Je « fais » ces [i]xiphidius [/i]en « reproduction naturelle par transplantation de la mousse », après avoir constaté :
- d’une part, que plusieurs espèces de [i]Rivulus [/i](mais c’est vrai aussi pour certains Chromaphyo) préfèrent de très loin pondre sur et dans la mousse de Bogor (ou à défaut de Java) plutôt que dans un mop (sachant cependant que je n’ai que très peu essayé la tourbe fibreuse semi-flottante comme support de ponte, et ce uniquement pour [i]R. agilae[/i], car je trouve la mousse de Bogor bien plus pratique) ;
- d’autre part que les œufs sont généralement beaucoup moins mangés par leurs géniteurs que ne le sont les très jeunes alevins, et que ceci paraît rester vrai même chez des espèces pour lesquelles on obtient pourtant certains succès avec la méthode naturelle classique (la plus simple, celle où on ne touche vraiment rien et où quelques alevins (parfois pas mal) apparaissent tout seuls dans le bac des parents).

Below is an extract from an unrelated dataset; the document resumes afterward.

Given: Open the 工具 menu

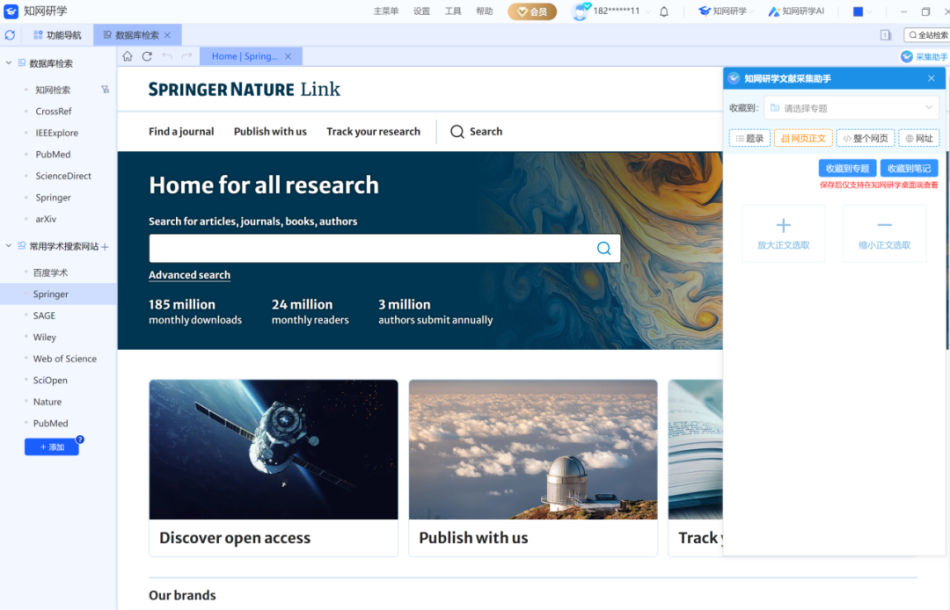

La formule en question (transplantation de la mousse), dans le cas présent destinée aux pondeurs en surface, est en fait simplement inspirée des techniques employées pour les annuels (pondeurs de fond), pour lesquels on opère une translocation directement du support de ponte (tourbe le plus souvent) vers un futur bac d’éclosion, sans collecte individuelle des œufs, mais, dans le cas présent, sans la conservation à sec intermédiaire indispensable aux annuels. Principaux avantages : - 1) on n’a pas les longues et fastidieuses collectes d’œufs, examens et manipulations des flacons ou sacs d’incubation ; - 2) la production est généralement nettement plus importante qu’en collectant les œufs individuellement (et évidemment aussi considérablement plus importante qu’avec la repro naturelle classique) ; - 3) c’est plus simple et pratique à réaliser (et surtout ça demande nettement moins de place) que l’autre formule équivalente, et classique pour beaucoup d’espèces y compris en dehors des killies, consistant à disposer de deux bacs de repro pour un seul et même couple de géniteurs, couple que l’on fait régulièrement « tourner » entre ces deux bacs toutes les 3 à 4 semaines (pour des Rivulus), les alevins étant récupérés (ou élevés) dans le bac vide de géniteurs.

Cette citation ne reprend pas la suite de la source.